Da svolgere: Prosegui il testo sul referendum e sulle tariffe dell'acqua, riprendendo subito dopo la sua ultima frase.

Sezione di testo:
Ci sono 125 commenti

Sono giorni che due cose mi girano vorticosamente come le pale di un elicottero, colgo l'occasione per chiarire le vicende "acqua", oltre che di Vendola anche di Hera.

1. Il referendum ha abolito l'obbligo di calcolare in bolletta  il 7% come utile garantito sul capitale investito. Per il futuro. Tutti i contratti con gli  ATO in vigore, quindi con una tariffa già decisa NON possono essere rivisti, almeno fino allo scadere del contratto stesso, e non si deve essere giuristi per saperlo, quindi Vendola, anche se avesse voluto, NON può riguardare le tariffe già concordate con l'Acquedotto Pugliese.

2. La legge, all'italiana, stabiliva "capitale investito", senza specificare se capitale proprio o di terzi, l'AD di Acquedotto Pugliese intende (come farebbe qualunque imprenditore) il 6,92% di interesse come un costo, non come una renumerazione di capitale proprio. Ditemi dove sbaglia.

3. La peggiore mistificazione è su Hera: il 3.5% di aumento delle  tariffe non è per il mancato riconoscimento del 7% (gli viene riconosciuto un 5% sui futuri investimenti), ma perchè Hera aveva concordato una tariffa con gli ATO emiliani basandosi su un dato consumo idrico, che non c'è  stato.

Voci del dataset:
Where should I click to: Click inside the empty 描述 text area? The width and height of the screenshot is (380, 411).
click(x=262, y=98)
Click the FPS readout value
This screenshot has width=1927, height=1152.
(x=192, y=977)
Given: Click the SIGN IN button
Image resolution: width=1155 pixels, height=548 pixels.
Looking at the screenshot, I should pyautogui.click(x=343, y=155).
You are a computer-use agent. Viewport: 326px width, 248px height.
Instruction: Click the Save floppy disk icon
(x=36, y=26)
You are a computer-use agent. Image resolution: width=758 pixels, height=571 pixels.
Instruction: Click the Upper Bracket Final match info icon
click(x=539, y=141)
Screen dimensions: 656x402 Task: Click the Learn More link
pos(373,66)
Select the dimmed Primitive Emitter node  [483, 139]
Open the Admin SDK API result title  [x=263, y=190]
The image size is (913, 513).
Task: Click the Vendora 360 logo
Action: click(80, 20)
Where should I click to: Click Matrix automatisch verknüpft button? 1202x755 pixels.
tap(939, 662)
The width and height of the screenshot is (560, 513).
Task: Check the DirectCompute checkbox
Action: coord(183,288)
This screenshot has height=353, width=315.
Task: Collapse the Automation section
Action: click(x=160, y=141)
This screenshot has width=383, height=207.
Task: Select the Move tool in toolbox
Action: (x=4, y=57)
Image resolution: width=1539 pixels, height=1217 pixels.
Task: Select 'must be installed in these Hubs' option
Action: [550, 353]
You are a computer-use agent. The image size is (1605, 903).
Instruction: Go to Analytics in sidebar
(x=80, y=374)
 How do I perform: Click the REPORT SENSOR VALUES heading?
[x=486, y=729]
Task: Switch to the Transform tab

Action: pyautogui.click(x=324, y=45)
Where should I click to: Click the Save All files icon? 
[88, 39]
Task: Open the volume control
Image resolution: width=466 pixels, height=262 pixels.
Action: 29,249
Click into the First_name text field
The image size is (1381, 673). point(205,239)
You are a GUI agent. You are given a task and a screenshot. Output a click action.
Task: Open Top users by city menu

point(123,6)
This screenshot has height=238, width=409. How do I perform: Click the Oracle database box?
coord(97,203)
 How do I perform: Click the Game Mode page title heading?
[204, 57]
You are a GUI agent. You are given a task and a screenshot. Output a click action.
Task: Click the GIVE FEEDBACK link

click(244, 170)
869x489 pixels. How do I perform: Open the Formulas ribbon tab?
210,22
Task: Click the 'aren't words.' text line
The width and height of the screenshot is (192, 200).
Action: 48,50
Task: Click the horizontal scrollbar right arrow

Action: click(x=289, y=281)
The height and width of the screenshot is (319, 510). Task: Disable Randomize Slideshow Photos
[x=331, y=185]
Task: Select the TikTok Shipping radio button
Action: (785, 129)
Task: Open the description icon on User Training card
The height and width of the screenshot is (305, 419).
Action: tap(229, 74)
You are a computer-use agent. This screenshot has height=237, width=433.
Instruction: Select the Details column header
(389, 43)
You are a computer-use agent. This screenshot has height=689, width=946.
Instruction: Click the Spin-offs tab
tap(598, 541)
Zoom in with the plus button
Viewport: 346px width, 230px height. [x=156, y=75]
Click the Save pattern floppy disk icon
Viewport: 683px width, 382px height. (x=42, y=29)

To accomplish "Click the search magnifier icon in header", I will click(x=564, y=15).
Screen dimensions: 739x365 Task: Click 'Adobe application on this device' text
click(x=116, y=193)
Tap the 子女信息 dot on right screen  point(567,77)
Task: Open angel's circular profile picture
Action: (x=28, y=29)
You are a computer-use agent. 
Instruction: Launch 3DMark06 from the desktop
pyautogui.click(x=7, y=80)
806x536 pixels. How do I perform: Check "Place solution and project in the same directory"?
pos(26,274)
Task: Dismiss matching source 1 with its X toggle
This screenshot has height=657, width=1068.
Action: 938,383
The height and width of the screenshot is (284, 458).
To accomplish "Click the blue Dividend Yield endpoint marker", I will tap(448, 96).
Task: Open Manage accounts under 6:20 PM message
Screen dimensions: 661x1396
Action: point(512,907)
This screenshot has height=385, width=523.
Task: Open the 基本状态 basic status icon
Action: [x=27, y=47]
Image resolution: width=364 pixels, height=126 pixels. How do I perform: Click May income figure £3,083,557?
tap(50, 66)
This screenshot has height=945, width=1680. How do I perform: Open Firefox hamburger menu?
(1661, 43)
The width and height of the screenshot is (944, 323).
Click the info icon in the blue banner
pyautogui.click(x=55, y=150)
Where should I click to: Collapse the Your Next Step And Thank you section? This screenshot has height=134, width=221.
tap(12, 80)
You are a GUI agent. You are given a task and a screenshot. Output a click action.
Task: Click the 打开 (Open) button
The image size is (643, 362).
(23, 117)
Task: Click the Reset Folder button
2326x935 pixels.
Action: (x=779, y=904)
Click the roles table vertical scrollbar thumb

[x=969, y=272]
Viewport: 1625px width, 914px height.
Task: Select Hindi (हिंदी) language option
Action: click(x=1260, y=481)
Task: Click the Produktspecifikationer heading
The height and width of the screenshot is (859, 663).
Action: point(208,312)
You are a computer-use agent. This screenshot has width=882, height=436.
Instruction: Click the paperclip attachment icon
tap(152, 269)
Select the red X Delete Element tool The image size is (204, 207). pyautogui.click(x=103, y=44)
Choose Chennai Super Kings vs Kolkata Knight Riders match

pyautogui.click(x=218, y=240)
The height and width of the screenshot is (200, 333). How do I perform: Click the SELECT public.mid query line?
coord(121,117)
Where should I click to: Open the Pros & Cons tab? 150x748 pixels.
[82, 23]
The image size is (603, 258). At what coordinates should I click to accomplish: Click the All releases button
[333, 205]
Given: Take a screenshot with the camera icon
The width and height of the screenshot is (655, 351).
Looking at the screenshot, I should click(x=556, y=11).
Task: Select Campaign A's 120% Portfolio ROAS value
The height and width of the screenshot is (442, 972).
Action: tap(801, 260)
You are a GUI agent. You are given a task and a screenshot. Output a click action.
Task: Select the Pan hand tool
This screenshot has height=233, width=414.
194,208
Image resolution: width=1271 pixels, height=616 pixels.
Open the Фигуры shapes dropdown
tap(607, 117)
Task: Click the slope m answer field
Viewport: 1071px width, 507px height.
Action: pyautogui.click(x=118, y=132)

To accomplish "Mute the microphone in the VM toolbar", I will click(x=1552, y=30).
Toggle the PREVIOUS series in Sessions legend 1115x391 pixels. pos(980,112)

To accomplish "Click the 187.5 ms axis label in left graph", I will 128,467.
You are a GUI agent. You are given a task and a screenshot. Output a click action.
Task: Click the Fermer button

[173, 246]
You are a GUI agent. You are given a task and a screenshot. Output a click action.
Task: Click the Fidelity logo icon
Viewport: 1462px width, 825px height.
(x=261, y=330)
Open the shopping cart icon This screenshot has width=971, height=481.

Risposta attesa:
Allora è andata all'ATO di Bologna e ha detto: ho sbagliato i miei calcoli,dammi di più, e l'intreccio perfetto fra controllante e controllato (entrambi del PD, il Comune di Bologna è azionista di Hera) ha generato l'aumento, invece di un bel calcio nel sedere con il cartello: se non sai fare il tuo mestiere (calcolare l'acqua) cambia mestiere. Adesso cambiamo lo scenario: avesse vinto il NO al posto di Hera si siede Marco Esposito e dice: ho bisogno di un aumento delle tariffe, qui ci sono XXXX euro per voi. E allora addirittura potreste ringraziare l'esistenza di un conflitto di interessi (da nessun liberista notato..) a dir poco sconcertante che c'è in Emilia Romagna.

La Ronchi faceva schifo per tutti i nodi irrisolti, che il referendum ha mitigato, ma non cancellato: mancanza di un regolatore esterno e mancanza di indicazione dei meccanismi di gara. Il referendum non ha cancellato queste mancanze, ha evitato che se ne avvantagessero i soliti noti.

I presunti liberisti nostrani anzichè mistificare e disinformare, distorcendo la realtà, parlassero invece della mancanza dei meccanismi di gara e controllo, e facessero la battaglia per questo, e non per Vendola, che le tariffe non le può  modificare nemmeno se volesse.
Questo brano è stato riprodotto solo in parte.